196.竜王の手技
用意された昼飯は、ビーチに集まった皆で食べきった。
……用意したといっても、鉄板にさばいた素材を並べて焼いただけ、なんだがな。
火の通っていった順に適当に食べていっただけだ。
それでも野外で、しかも砂浜という開放的な空間のお陰か、いつも以上に箸が進んだ気がする。
そのまま腹いっぱいにした俺は、
「よし、ゴーレム。ベッドに変形」
砂浜にゴーレムベッドを作成していた。
「うわあ! ダイチお兄さん、なにこれ!」
「ちょっと横になれるように作ったんだ。昼飯を食った後で、眠くなってくる奴も出るだろうしな」
「あー、そっか。休める場所があると楽だね」
「おう。ただ……アテナとかは元気そうだな」
午前だけでもあれほどエネルギッシュに動いていたのに、全然疲れたような素振りを見せない。

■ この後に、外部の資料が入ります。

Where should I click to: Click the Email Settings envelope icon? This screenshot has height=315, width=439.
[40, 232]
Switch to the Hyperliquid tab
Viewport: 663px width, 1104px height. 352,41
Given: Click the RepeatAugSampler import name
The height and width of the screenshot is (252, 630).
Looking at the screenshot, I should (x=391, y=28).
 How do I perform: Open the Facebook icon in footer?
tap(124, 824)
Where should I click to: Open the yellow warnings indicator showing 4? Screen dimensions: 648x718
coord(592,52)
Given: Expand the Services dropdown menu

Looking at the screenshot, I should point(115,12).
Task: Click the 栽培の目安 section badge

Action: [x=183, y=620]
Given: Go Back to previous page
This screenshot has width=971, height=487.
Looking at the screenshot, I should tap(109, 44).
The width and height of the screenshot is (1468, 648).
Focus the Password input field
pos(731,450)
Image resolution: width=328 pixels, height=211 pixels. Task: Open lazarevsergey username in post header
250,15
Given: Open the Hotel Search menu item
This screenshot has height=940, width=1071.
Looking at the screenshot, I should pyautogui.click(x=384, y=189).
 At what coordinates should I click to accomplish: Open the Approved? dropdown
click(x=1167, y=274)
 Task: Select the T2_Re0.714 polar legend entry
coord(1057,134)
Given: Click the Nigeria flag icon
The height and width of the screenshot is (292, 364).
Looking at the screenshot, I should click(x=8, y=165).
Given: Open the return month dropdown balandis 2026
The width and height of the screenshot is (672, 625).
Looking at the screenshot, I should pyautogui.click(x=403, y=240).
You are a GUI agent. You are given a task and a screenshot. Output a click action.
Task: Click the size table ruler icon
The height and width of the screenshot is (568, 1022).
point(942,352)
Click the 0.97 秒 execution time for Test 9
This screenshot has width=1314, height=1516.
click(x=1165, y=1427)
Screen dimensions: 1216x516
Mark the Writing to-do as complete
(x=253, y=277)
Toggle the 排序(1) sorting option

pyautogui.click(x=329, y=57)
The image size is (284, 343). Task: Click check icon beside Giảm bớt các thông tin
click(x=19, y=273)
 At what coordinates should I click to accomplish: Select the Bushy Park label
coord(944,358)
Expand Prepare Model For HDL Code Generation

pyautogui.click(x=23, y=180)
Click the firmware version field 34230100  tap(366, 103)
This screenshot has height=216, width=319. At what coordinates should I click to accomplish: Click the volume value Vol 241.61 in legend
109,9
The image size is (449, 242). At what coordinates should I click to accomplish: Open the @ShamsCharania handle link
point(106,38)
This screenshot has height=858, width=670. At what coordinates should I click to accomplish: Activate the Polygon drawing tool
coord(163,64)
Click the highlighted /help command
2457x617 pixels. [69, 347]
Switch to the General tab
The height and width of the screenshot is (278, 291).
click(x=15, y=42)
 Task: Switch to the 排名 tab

「うん! ここに来るのは久しぶりだからね。――でも、ダイチお兄さんだって、全然疲れていないよね」
「桟橋に座って俺は魚釣りをしていただけだからな」
「いやいや、あんなでっかい魚をいっぱい釣っていたんだよ!? しかも精霊魚とか相当手ごわい魚ばかり。なのに元気なんだから、凄いよ」
確かに引きは強かったけれど、釣竿と糸が高性能だったからな。
そのお陰もあるんだろう。
「ともあれ、疲れたら休んでくれ。パラソルで日陰も出来てるしな」
ベッドは、パラソルの近くに設置した為、一部が日陰になっている。
これなら日焼けも少しは避けられるだろう。
「うん、分かった! じゃあ、疲れるために泳いでくるね!」
そう言って、アテナは元気よく湖に突貫していった。
本当に体力が有り余っているようで、良いことだな。俺もその内、泳いでおきたいところだが、
……まずは午前中に使った竿を改良だな。
色々と課題は見つかっている。
泳ぐのは後回しだ。
だからベッドに座って、釣竿を眺めていたのだが、
「む……流石に砂浜からの反射で少し焼けるのは避けられないか」
パラソルで日陰を作っても、白い地面から来る太陽光の反射がある。
そのせいでベッドが熱くなるほどだ。
「このままだと、日焼けするかもなあ」
砂浜にもシートを敷くべきだったか、と思っていると、
「ダイチ様ー! 私、日焼け止めを持ってきましたよ!」
俺の声を聞きつけたのか、アンネが砂浜をダッシュしてきた。そして、
「塗らせてください!」
俺の前に来るなり力強く言い放った。
手には、恐らく日焼け止めであろう液体の入った瓶が握られている。
正直、それを渡してくれれば、俺は自分で塗るつもりなんだが。
「塗らせてください! ダイチさまの背中にねっとりと!」
同じことをまた言われたよ。
どれだけ塗りこみたいんだよ。
「だ、だって、ダイチさまの肌に合法的に触れる機会なんて無いですから……。だ、駄目ですかね?」
アンネはおずおずとこちらの顔色をうかがってくる。
「ああ、まあ、別に塗ってくれるって言うんなら、有難いんだけどさ」
「ありがとうございます! うへへ、ダイチさまに触れられるのはご褒美です……」
目が怪しいな、この竜王は。
というか、頬に小さな手形が付いているんだけど、
「お前、さっきまでヘスティの所にいただろ……」
「はい! 姉上さまには顔を押しのけられて逃げられてしまいましたが……えへへ。ダイチさまという素晴らしい方が来てくれたので結果オーライです!」
頬を上気させながら言ってくる。
本当に懲りないなこの竜王は。
「まあ、良いや。塗ってくれ」
「はい!」
俺はベッドに横になり、波打ち際を眺めながら、アンネによる塗布を受けていく。
俺の視線の先では、カレンの奴が目をかっぴらいてこちらを見ている。
ちょっとそれが気になるので早めに済ませてほしい所だが、
「ああ、でも、この後はお返しで俺が塗ろうと思うんだが、いいか?」
「え、私に……ですか? えっと、いいんですかね?」
「まあ、塗ってもらうんだしな。アンネが良いっていうのならば、やらせてもらうさ」
「是非お願いします! よおし、丁寧に気合を入れて塗らせて貰いますね!」
「ああ、ほどほどで良いからな」
というわけで、竜王の手によって、俺は日焼けに強くなったようだ。